Scientific classification
- Kingdom: Animalia
- Phylum: Chordata
- Class: Actinopterygii
- Order: Blenniiformes
- Family: Blenniidae
- Genus: Ecsenius
- Species: E. frontalis
- Binomial name: Ecsenius frontalis (Valenciennes, 1836)
- Synonyms: Salarias frontalis (Valenciennes, 1836); Salarias nigrovittatus (Rüppell, 1838); Ecsenius albicaudattus (Lotan, 1969);

= Ecsenius frontalis =

- Authority: (Valenciennes, 1836)
- Conservation status: LC
- Synonyms: Salarias frontalis (Valenciennes, 1836), Salarias nigrovittatus (Rüppell, 1838), Ecsenius albicaudattus (Lotan, 1969)

====

● **Activity 1**
In the Ecsenius frontalis text, what family is the species placed in?
● **Activity 2**
Rewrite the Ecsenius frontalis text from "Scientific classification" up to and including "Authority: (Valenciennes, 1836)", substituting "Gobiidae" for "Blenniidae".
● **Activity 3**
List every synonym that the Ecsenius frontalis text gives for the species.
You won't need the rows.

● **Source information**
====

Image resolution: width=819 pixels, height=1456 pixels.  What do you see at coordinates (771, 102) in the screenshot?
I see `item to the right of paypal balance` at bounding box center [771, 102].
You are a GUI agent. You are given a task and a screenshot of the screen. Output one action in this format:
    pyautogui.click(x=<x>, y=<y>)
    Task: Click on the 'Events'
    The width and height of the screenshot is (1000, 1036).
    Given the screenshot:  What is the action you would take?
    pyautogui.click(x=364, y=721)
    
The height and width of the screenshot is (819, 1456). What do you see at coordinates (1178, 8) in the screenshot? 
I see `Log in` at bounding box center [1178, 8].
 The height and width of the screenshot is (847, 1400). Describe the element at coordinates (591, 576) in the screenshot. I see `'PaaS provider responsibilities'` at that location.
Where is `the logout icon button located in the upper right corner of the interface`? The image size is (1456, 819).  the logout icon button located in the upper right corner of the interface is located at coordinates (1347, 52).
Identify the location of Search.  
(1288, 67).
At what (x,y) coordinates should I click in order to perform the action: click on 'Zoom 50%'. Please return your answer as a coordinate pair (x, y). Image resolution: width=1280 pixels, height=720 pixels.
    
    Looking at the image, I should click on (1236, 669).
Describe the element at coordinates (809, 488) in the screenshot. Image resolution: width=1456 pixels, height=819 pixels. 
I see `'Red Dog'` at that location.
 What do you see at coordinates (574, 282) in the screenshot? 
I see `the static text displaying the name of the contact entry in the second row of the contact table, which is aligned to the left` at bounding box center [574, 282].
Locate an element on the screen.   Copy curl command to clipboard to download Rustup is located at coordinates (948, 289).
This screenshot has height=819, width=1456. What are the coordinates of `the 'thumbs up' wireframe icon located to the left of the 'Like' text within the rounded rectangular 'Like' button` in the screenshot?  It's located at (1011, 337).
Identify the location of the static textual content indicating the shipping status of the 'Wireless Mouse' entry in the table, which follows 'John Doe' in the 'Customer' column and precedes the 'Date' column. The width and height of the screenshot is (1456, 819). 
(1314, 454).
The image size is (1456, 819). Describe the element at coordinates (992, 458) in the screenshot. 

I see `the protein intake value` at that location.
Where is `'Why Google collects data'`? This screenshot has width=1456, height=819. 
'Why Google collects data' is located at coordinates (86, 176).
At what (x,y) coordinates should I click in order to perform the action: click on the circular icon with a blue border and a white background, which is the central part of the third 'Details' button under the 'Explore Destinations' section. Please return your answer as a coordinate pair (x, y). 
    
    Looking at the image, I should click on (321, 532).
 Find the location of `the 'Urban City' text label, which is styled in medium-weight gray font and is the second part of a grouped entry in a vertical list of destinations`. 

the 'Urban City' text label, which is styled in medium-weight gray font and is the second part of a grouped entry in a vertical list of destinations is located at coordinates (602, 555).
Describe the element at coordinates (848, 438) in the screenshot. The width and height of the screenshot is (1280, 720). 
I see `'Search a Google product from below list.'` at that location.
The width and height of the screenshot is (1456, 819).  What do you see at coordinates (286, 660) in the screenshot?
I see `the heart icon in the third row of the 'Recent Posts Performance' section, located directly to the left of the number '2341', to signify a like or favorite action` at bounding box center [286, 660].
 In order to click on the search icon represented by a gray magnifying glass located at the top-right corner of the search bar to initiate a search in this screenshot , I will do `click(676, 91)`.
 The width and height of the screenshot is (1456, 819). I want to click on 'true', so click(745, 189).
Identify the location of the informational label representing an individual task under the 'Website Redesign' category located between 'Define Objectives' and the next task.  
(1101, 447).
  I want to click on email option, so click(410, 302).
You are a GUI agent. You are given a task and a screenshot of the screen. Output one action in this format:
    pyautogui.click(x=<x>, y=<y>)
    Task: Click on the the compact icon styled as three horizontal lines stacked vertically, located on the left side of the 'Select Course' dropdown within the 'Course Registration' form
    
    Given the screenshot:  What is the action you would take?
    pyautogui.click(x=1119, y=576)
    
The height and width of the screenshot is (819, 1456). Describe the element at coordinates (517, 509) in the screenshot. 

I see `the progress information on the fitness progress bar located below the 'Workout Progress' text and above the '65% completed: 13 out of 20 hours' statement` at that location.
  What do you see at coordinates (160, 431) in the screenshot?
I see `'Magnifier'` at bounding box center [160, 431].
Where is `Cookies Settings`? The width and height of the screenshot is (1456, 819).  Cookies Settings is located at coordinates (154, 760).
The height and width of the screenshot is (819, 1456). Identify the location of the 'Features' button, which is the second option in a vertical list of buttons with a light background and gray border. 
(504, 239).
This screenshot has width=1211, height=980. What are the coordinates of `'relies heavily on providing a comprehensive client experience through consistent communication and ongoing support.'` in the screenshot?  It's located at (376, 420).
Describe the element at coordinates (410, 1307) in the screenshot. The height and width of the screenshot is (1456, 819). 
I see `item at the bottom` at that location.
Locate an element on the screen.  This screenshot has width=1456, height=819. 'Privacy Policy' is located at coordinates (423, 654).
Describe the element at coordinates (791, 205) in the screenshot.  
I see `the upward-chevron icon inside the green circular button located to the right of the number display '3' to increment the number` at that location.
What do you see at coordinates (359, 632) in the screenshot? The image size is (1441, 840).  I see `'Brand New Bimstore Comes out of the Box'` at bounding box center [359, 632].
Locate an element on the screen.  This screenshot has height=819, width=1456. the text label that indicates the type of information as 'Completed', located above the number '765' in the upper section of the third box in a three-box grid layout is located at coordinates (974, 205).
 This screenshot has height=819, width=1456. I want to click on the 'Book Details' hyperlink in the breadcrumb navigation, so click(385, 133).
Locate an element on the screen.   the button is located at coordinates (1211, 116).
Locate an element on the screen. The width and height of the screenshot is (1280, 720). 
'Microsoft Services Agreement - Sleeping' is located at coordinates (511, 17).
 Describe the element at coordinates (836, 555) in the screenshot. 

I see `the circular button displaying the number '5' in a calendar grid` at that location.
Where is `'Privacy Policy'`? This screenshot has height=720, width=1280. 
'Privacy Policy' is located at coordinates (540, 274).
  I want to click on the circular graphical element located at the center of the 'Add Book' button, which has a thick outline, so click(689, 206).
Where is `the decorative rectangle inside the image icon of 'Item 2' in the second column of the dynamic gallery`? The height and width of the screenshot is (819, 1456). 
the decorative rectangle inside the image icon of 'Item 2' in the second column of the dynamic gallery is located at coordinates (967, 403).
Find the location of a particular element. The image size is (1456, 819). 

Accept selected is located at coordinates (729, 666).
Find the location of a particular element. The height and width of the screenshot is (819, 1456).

====

● **Your response 1**
Blenniidae

● **Your response 2**
Scientific classification
- Kingdom: Animalia
- Phylum: Chordata
- Class: Actinopterygii
- Order: Blenniiformes
- Family: Gobiidae
- Genus: Ecsenius
- Species: E. frontalis
- Binomial name: Ecsenius frontalis (Valenciennes, 1836)
- Synonyms: Salarias frontalis (Valenciennes, 1836); Salarias nigrovittatus (Rüppell, 1838); Ecsenius albicaudattus (Lotan, 1969);

= Ecsenius frontalis =

- Authority: (Valenciennes, 1836)

● **Your response 3**
Salarias frontalis (Valenciennes, 1836); Salarias nigrovittatus (Rüppell, 1838); Ecsenius albicaudattus (Lotan, 1969)